• [About this exercise]: Reproduce the records that follow in full, excluding any picture they contain.

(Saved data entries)
══════════
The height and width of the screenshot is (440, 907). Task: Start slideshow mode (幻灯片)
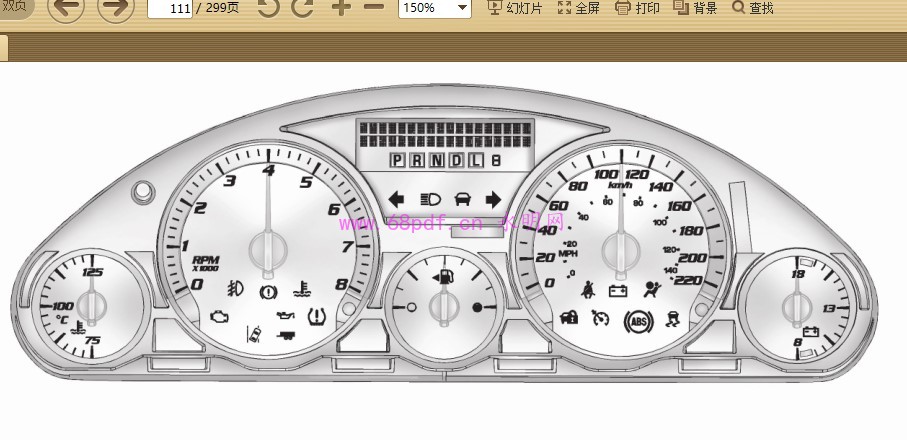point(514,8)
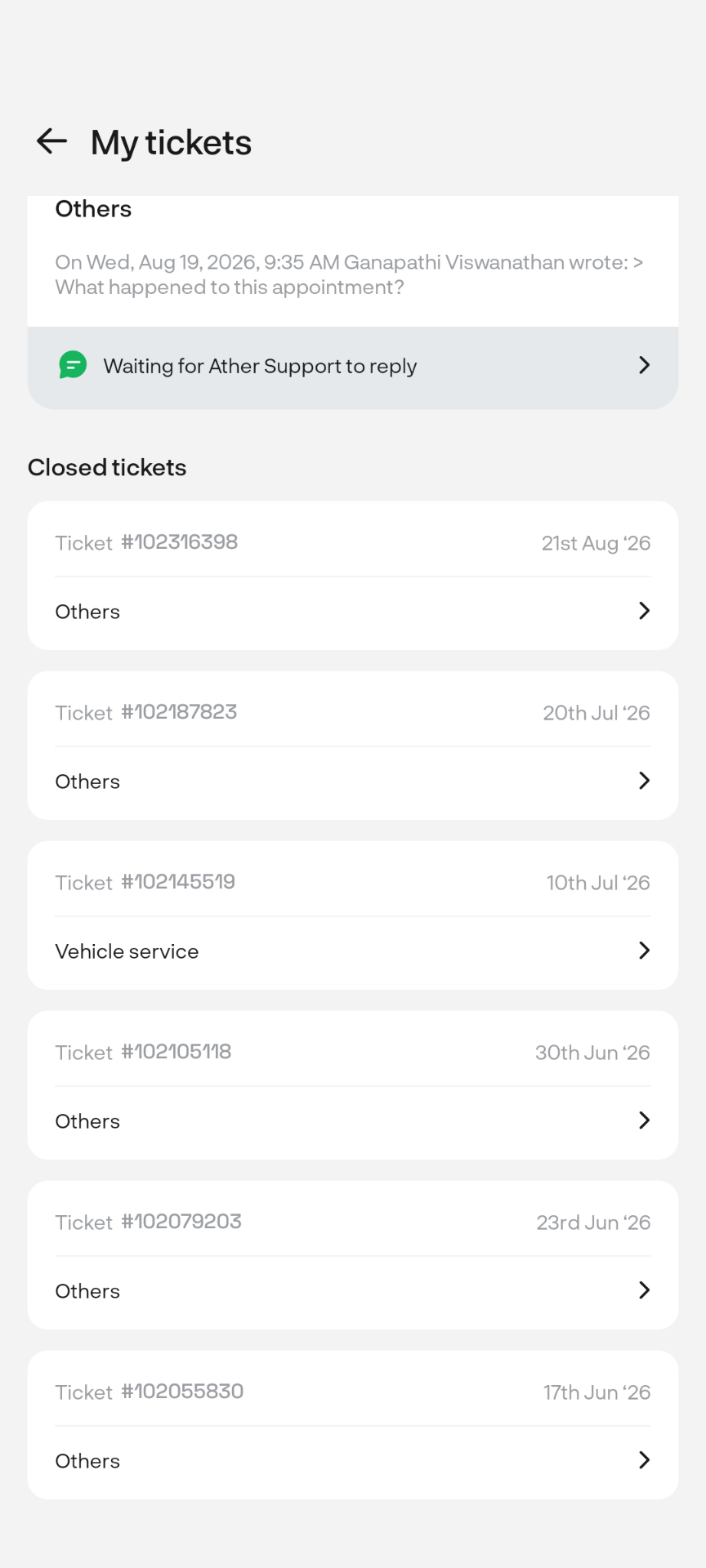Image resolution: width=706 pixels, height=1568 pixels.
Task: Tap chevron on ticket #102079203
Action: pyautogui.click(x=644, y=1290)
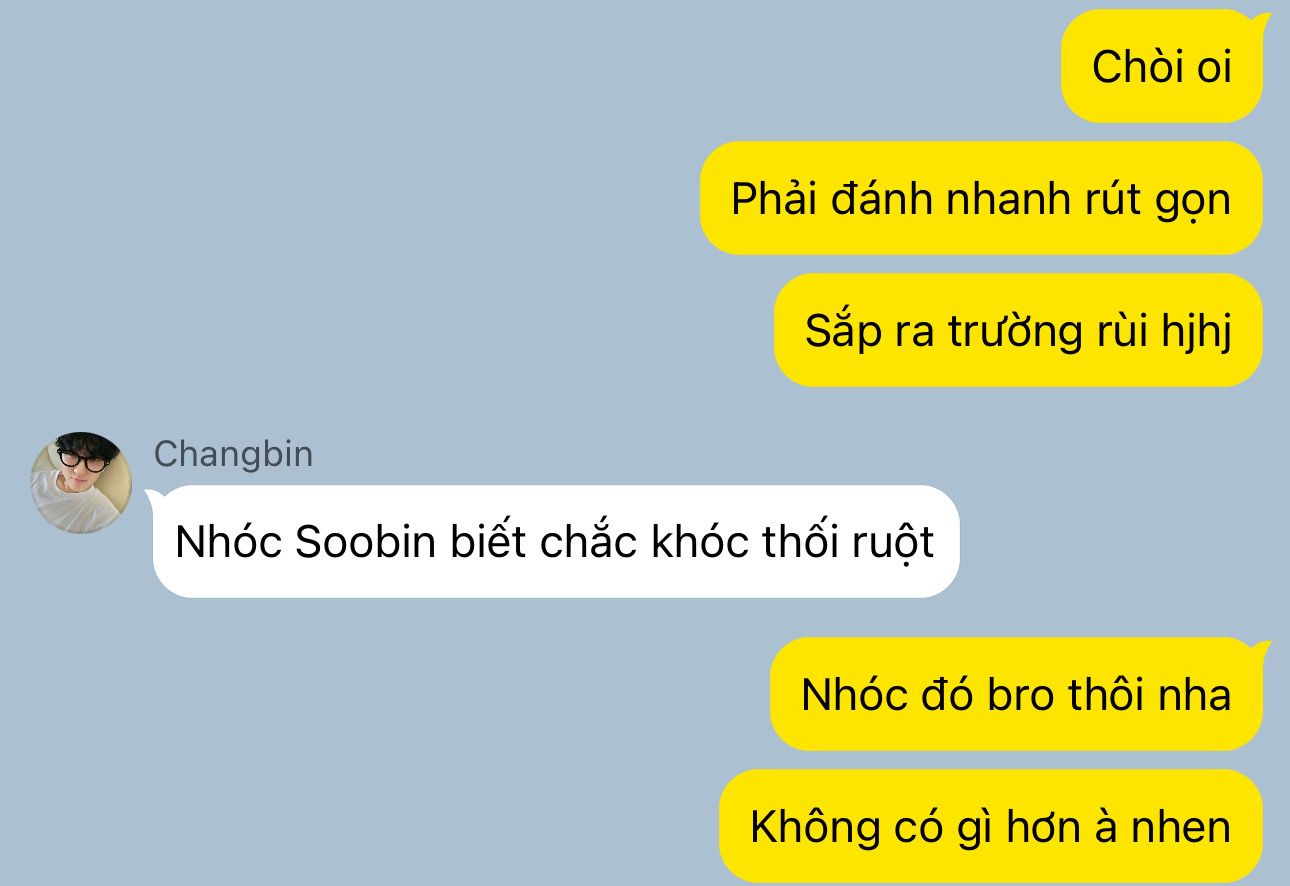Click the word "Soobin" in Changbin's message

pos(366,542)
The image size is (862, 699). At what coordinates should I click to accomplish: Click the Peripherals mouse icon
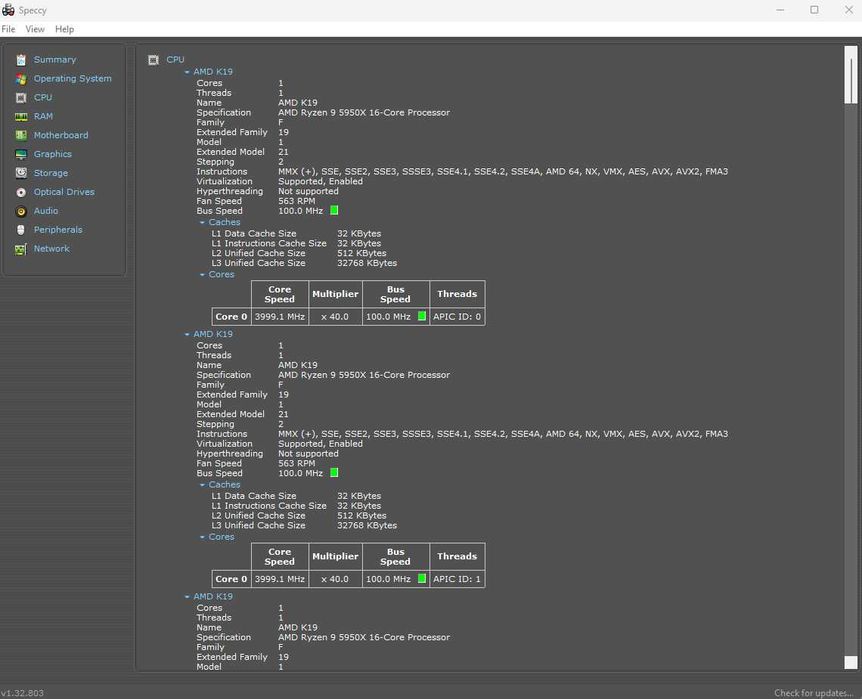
══════════
• [Written answer]:
The height and width of the screenshot is (440, 907). Task: Start slideshow mode (幻灯片)
point(514,8)
Image resolution: width=706 pixels, height=1568 pixels.
Task: Tap chevron on ticket #102079203
Action: pyautogui.click(x=644, y=1290)
Click the word "Soobin" in Changbin's message

pos(366,542)
The image size is (862, 699). At what coordinates should I click to accomplish: Click the Peripherals mouse icon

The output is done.